In general, a sorting is arranging
collected elements or data in certain orders by comparing each other. There are
many different types of sorting such as bubble, selection, insertion, merge, shell,
and quick sorts. Each type has different efficiency, which is algorithmic
efficiency as the size of the input grows larger, and is based on a number of
elements to sort. Most sorts have algorithmic efficiency of either O(n^2) or O(n log(n)).
Among
the different types of sorting algorithms, the first three sorts: bubble, insertion,
and selection consider as simple sorts. They perform differently, but they
perform better on a small list or a list that is almost sorted, rather than a
large list. A bubble sort is repeatedly swapping adjacent elements that are
unsorted until the whole list of items in a certain order. An insertion sort repeatedly
goes through all the items in an unsorted list each time, and inserts an item
into its correct position. Similar as the insertion sort, a selection sort also
repeatedly goes through a list to select an item according to its order, and
place it in the correct position. All of three sorts have similar efficiency,
O(n^2) on average, best and worst test cases except the insertion sort has O(n)
on best case. As well as their stability is stable and their space is constant.
Unlike
those three sorts, merge, shell, and quick sorts are more efficient on a list
containing a large number of items in random order. As well as they do not use
comparison, and are more complex algorithms. A shell sort compares elements far
apart in the beginning, and then compares elements less far apart. At the end, it
compares adjacent elements similar as the insertion sort. A quick sort divides
the list of items into two sub-lists based on a pivot element. In one of the sub-lists,
elements are arranged to be smaller than the pivot element, and in another
sub-list, elements are placed to be larger than the pivot element. This process
continues on the resulting sub-lists until the whole items are sorted. A merge
sort is similar as the quick sort. It also divides a list, but it does not have
a pivot elements. In the beginning, it divides the list into n sub-list with
only 1 element. And then it merges a sub-list with another sub-list to produce
new sorted sub-lists, and this process repeats until all the sub-lists are merges
together and sorted. For these three sorts, their efficiency is O(n log(n)) on
best case. For merge sort, it has O(n log(n)) efficiency on best, average, and
worst case, but the other two sorts are different. The quick sort has O(n log(n))
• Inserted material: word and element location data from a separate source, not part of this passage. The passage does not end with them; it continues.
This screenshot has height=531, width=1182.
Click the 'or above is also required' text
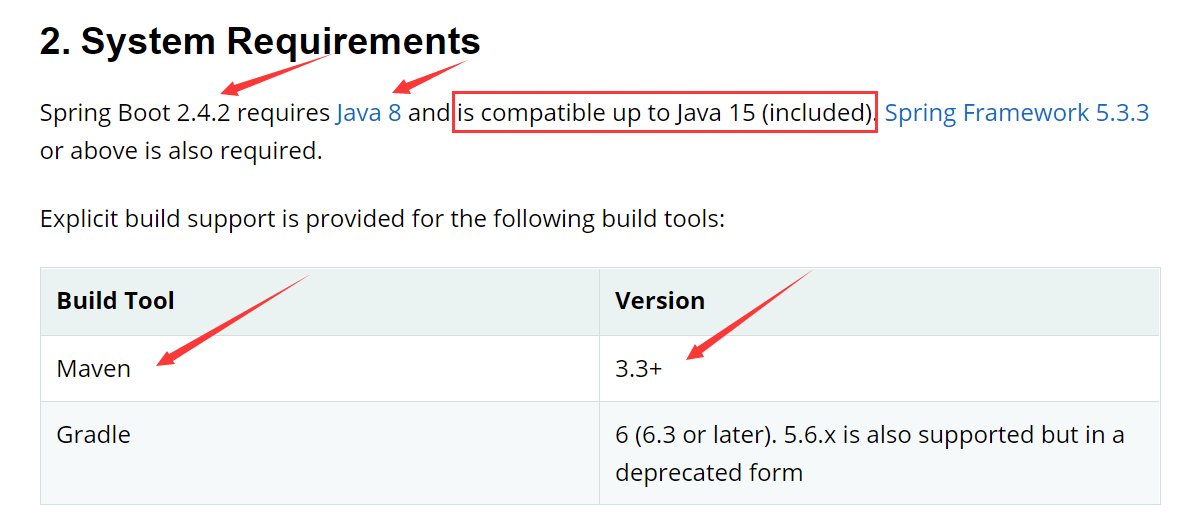(181, 152)
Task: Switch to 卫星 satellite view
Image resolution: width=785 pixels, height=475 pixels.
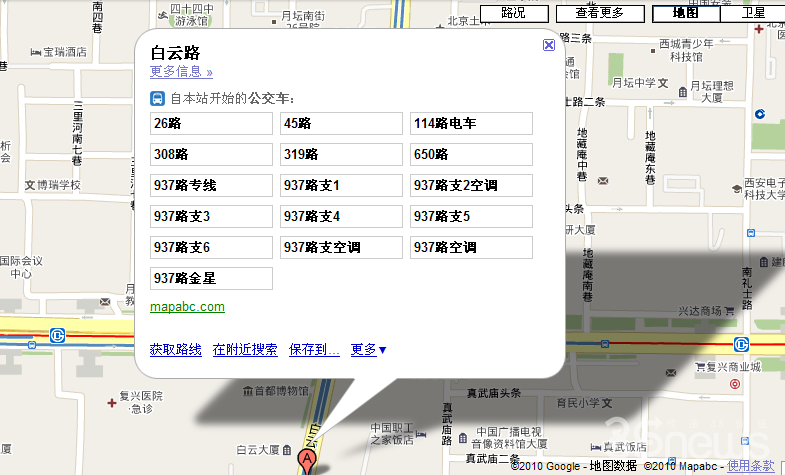Action: point(753,13)
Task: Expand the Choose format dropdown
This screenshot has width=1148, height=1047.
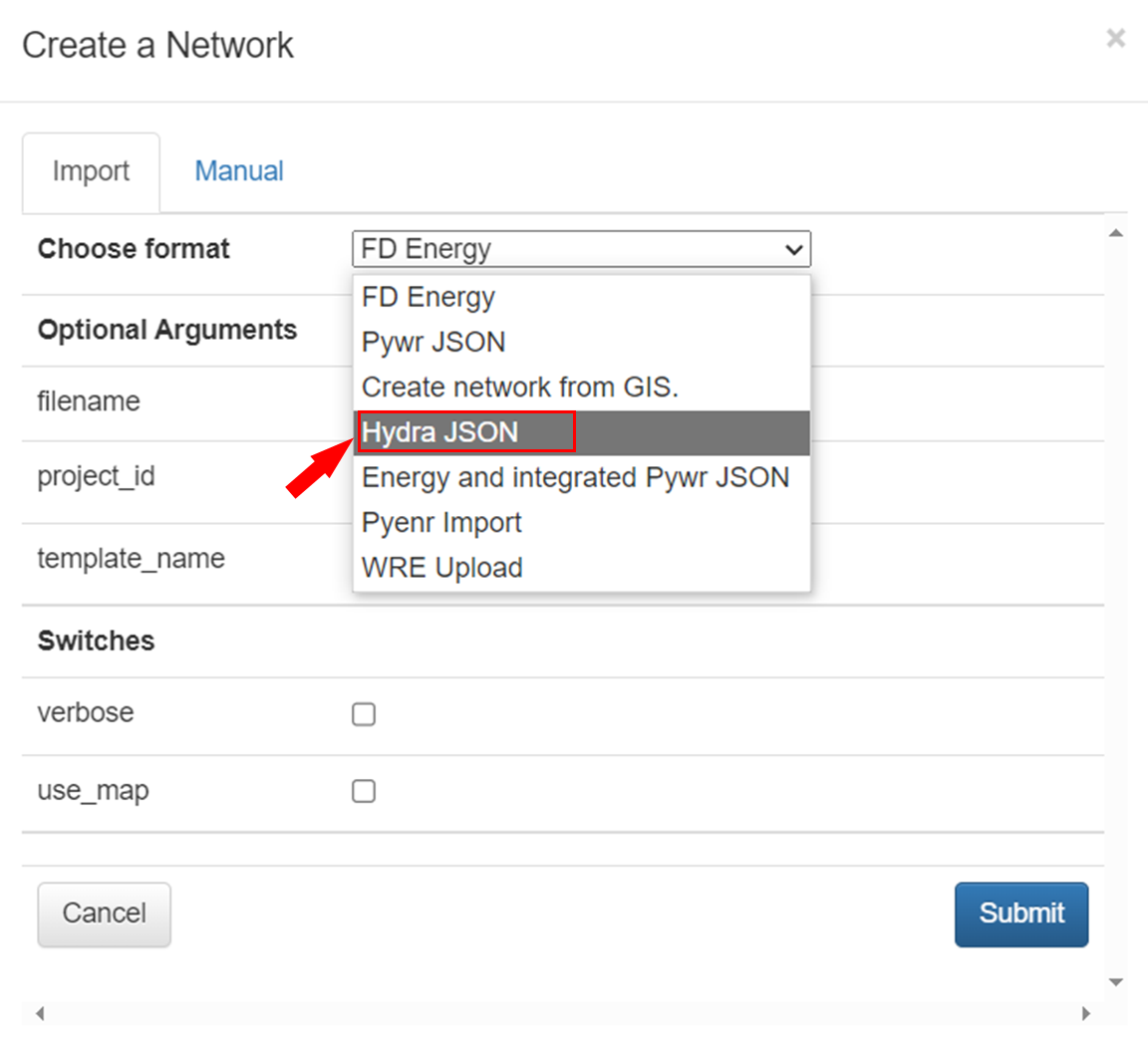Action: tap(580, 249)
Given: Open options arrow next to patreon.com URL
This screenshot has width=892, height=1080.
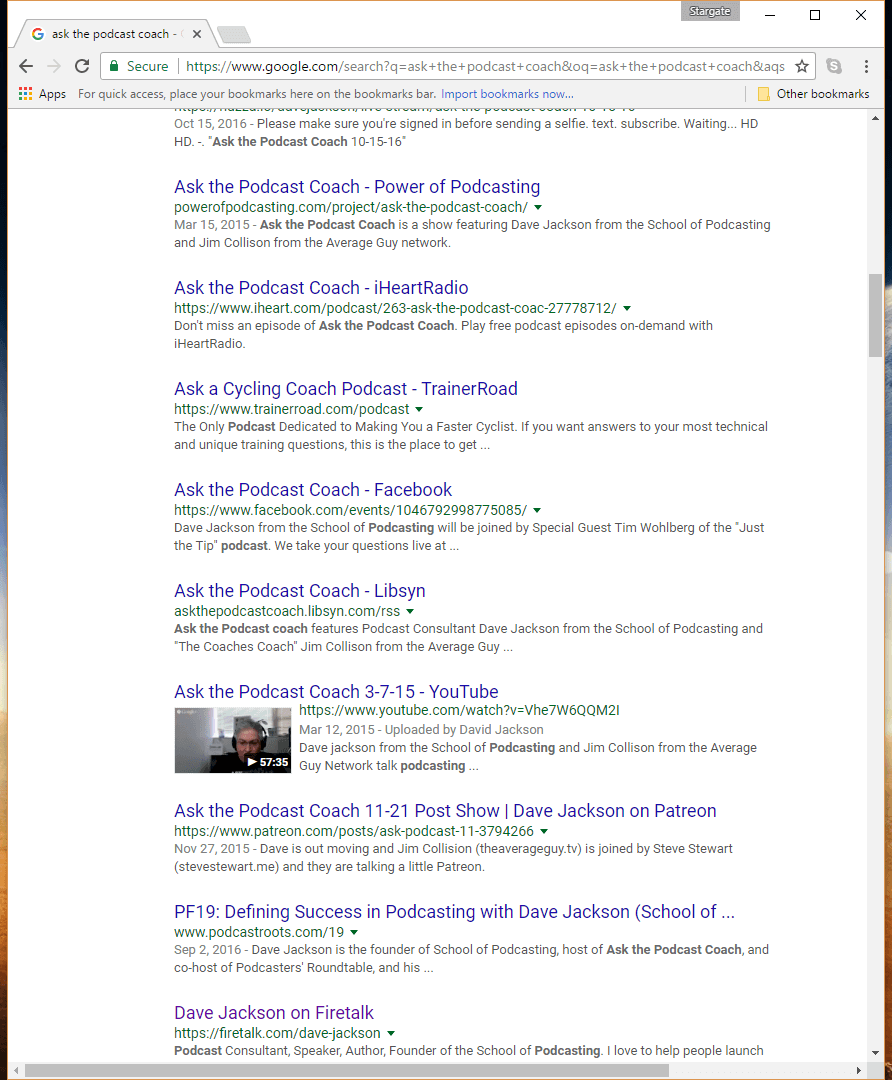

on best case, but has O(n^2) on worst case. The shell sort has O(n^2),
too, but on the average case, it has big o notation depends on gap sequence. The
space complexity for quick sorts is constant, but merge sorts is depends on
whether it deals with linked list or arrays.
I
have learnt about insertion, selection, and bubble sorts in CSC 108, so I was
familiar with those three, but not with the other three sorts. I was confused
by just looking at the codes of the three functions that I learnt in this
course, but the link on the course website helped me a lot. The link explains
what they are, and also shows the pictures of how they work. However,
understanding big oh notation was hard for me and it is still hard. I also
learnt about efficiency in CSC 108, but I did not fully get from that course, so
I had hard time with big oh notation. So, I looked up about the big oh notation
and how they are different on different test cases and on different sorting
algorithms. As well as this week lab was little helpful to understand the
concept. I should keep practice on it as I tried to understand the recursion. When
I prepare for the final exam, I should focus more on this topic and binary tree.